What Teaching Has Taught Me

16 August, 2020

What Teaching Has Taught Me

Amidst the COVID-19 pandemic, I got an offer from PDP Online to teach Python remotely. As I had a little bit of free time in summer vacations, so I said: "yes" (force of habit).

I must admit PDP is obsessed with the quality of the environment/video/audio as much as the content of the course (maybe more). It was really challenging to create the teaching environment they wanted from me.

My Room Before the Transformation

In a matter of days, I was able to turn my room into a home studio with all the equipment to start making quality video tutorials.

My Room After the Transformation

After all the hard work, I finally started recording the video tutorials.

Below, you can find a short clip from my draft version of my first Python lesson in Uzbek. You can easily notice that I say "Demak" - "So" a lot. At Inha University, students used to make fun of a professor who'd say "Okay" 17 times/minute (yes we counted) during the lessons. Now I am feeling what he was going through - anxiety.

After finalizing the Python beginner course, it was published and students started enrolling. I got the chance to be a mentor: guide them, help them when they are stuck.

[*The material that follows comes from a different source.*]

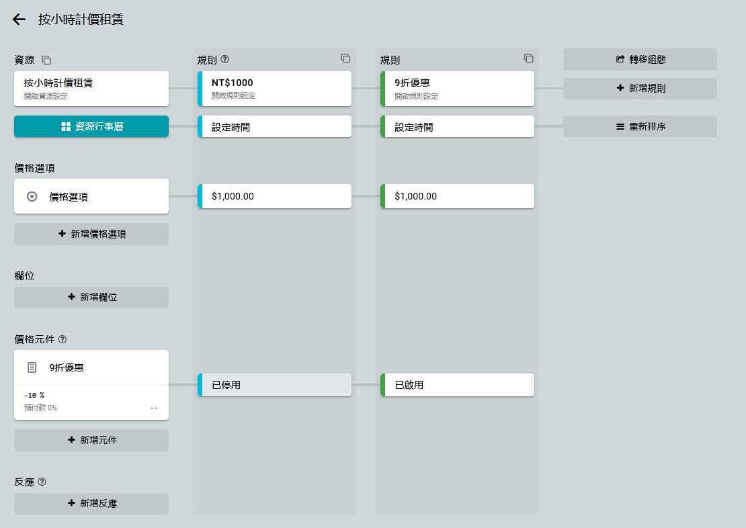This screenshot has width=746, height=528.
Task: Click 轉移組態 button
Action: (x=640, y=59)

Back to the topic, what 30 days of teaching has taught me?

Let's be honest, at school we liked and performed well on a subject if the teacher was inspiring, helping, and a nice person or vice versa. Inspiring a student is something more than teaching them a concept or a lesson.

Inspiration can be represented through passion into the subject and communicating the passion. David Malan's passion has inspired millions of students to love programming, including me.

Communicating is the hardest part. I have a 12-year-old student learning Python. Realizing it while recording, and I am trying to explain things to a 12-year-old has overall improved my explanation process for everyone.

Something I still haven't figured out is pressure. Does pressure make diamonds? I don't know yet. For sure, pressure, in the beginning, makes students give up too early. I usually ask students to try solving the problem again before I give them the solution. It usually works and the accomplishment feeling they got must be rewarding.

In conclusion, I am going to continue mentoring as a side gig. It's helping me grow as well. I can't wait to finish the Python roadmap in PDP and start my own YouTube channel soon.